#DontTaxMedicine / CFAMM
Salutations~
Canadians for Fair Access to Medical Marijuana or CFAMM for short is on a mission to help Canadian cannabis patients. From the CFAMM homepage:
"OUR MISSION
We believe that when medically indicated, cannabis/marijuana should be: accessible, safe, affordable, reliable, and equally recognized as a prescription medication."
Damn straight~!
It feels so out of sync internally that cannabis is legal, safer than ever, more accessible than ever, and somehow now, when I have a prescription...impossibly out of reach to me financially.
I am not alone-
From this fantastic piece from CFAMM President- Gerald Major on www.healtheuropa.eu (that I highly recommend checking out) on the #DontTaxMedicine social media campaign started in 2017 and what it means to Canadians living with chronic ailments or treatable conditions who have to make hard choices with their budgets:
"A patient in Alberta spending $600 (~€397) per month on medical cannabis will pay 24.3% ($145.80) in tax. For most Canadian patients, including myself, this means 24.3% under-dosing the physician-recommended dose. So, we have an amazing medicine that patients are having success with for various ailments, many of which are very severe, and these Canadian patients can’t afford their medicine." -Gerald Major
Prices vary from coast to coast and depending on your proximity to retailers, or online retailers- you are going to be paying some fairly major amount of tax- that if your prescription was, for example- opiate painkillers, you would not be paying. Is this some new class of luxury drug, that shouldn't have the same consumer protections as ANY OTHER prescription?

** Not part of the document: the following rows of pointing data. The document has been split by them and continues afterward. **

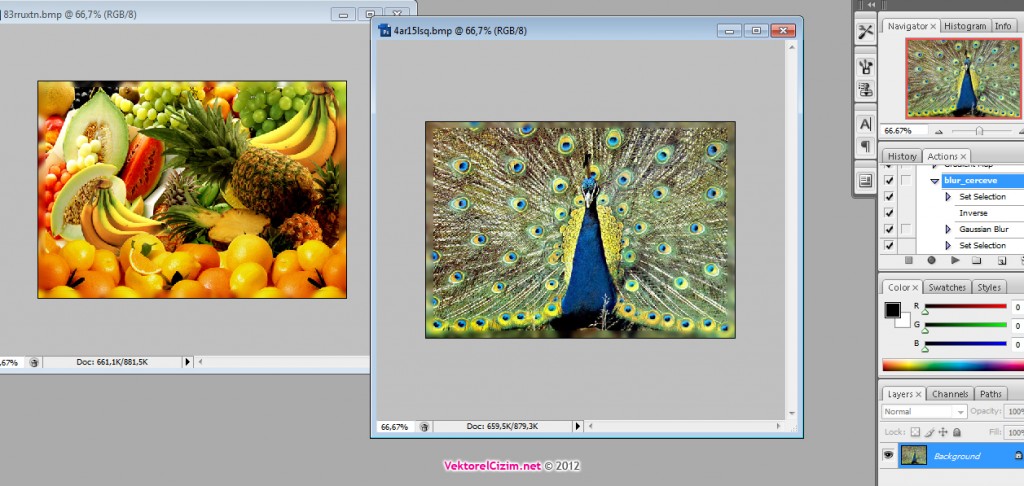Click the lock position icon in Layers
This screenshot has height=486, width=1024.
943,432
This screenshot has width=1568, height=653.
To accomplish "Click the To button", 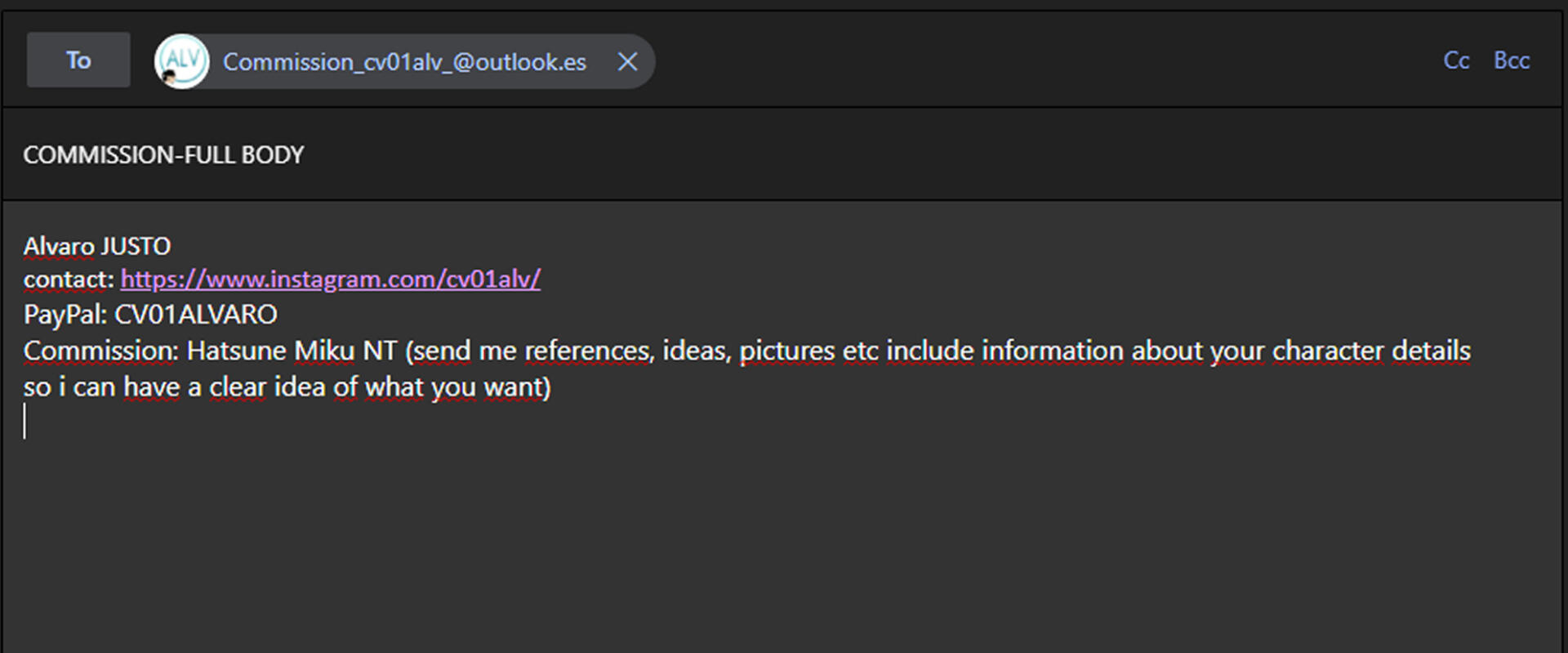I will coord(78,60).
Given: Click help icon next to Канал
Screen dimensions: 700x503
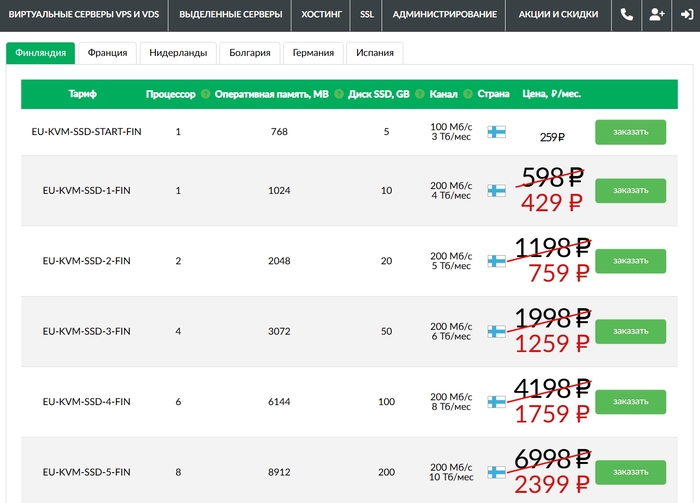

The taxes and where / why / how they are applied is a political discussion I am not qualified to represent. I just want my voice as a patient in need to be heard, while legislation is forming. - Sign an email to your local representatives HERE
With worrisome new proposals for the fall of 2019- and how to tax edibles, topicals and concentrates- there is discussion about charging the excise tax based on overall THC content- which would make medical options even more expensive than they are currently. Raise your voice if you're worried about affordable access to medicine-
...But in a polite and Canadian sort of way. Eh?